* **Material for the task**:
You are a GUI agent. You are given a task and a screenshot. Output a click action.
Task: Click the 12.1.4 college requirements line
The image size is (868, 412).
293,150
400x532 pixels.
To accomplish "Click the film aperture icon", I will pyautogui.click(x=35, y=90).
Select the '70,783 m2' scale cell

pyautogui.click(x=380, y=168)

---

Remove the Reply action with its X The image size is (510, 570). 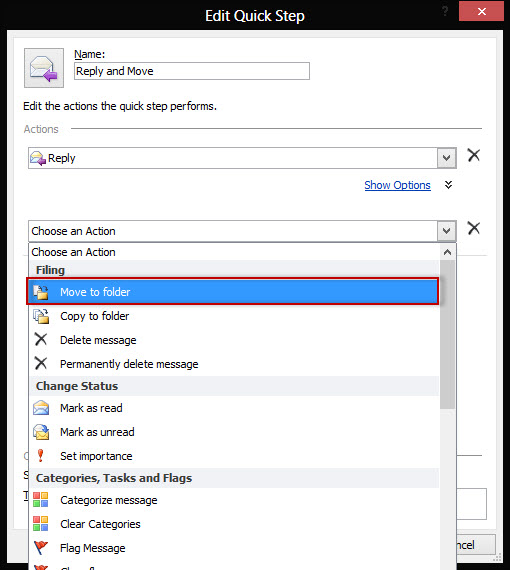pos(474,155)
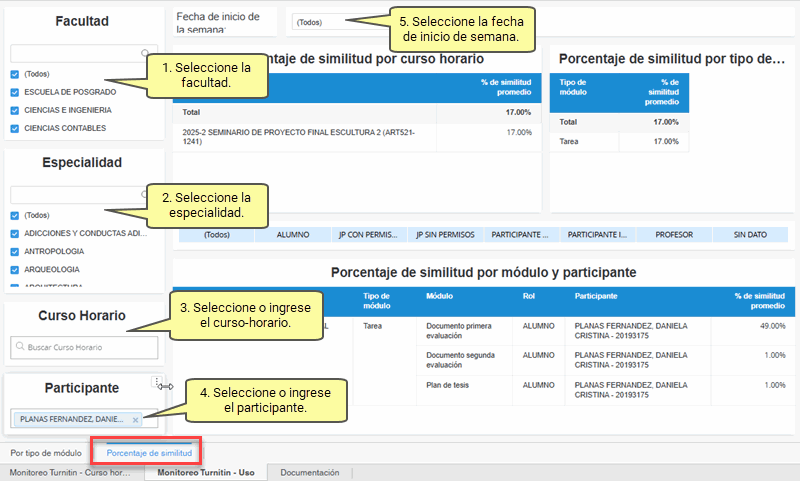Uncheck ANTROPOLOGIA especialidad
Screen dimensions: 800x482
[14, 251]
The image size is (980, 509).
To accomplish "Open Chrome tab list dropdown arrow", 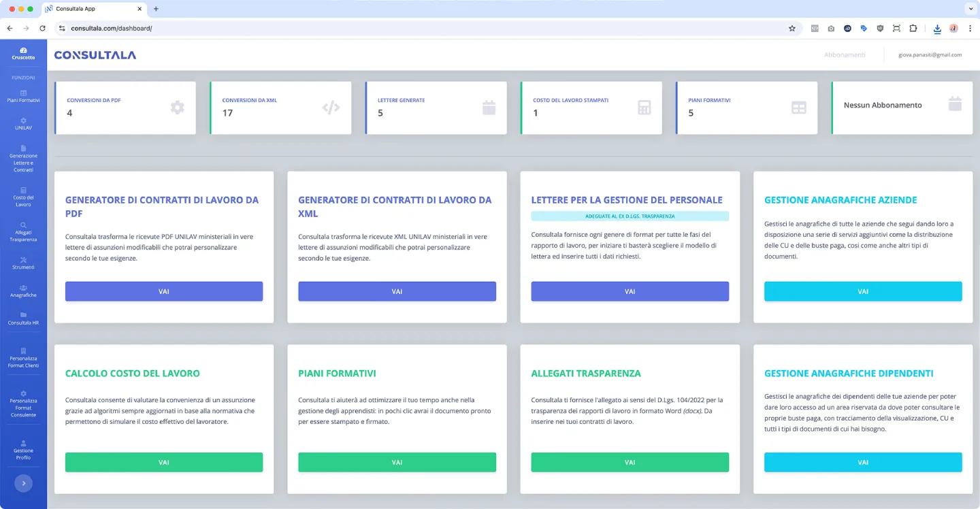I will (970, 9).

--

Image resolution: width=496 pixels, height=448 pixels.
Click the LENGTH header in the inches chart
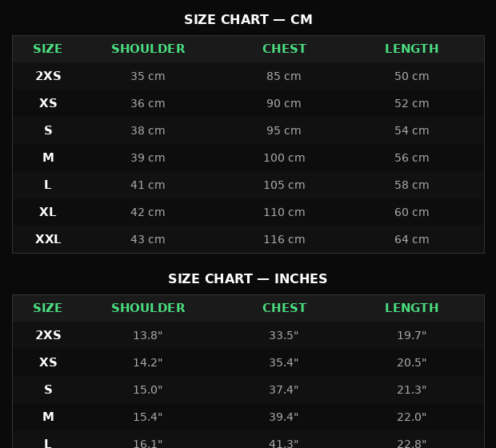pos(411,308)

* **What you are asked to do**: From the listing above, collect each line in which the string "pixels" appears.

* **Exercise response**:
400x532 pixels.
Image resolution: width=496 pixels, height=448 pixels.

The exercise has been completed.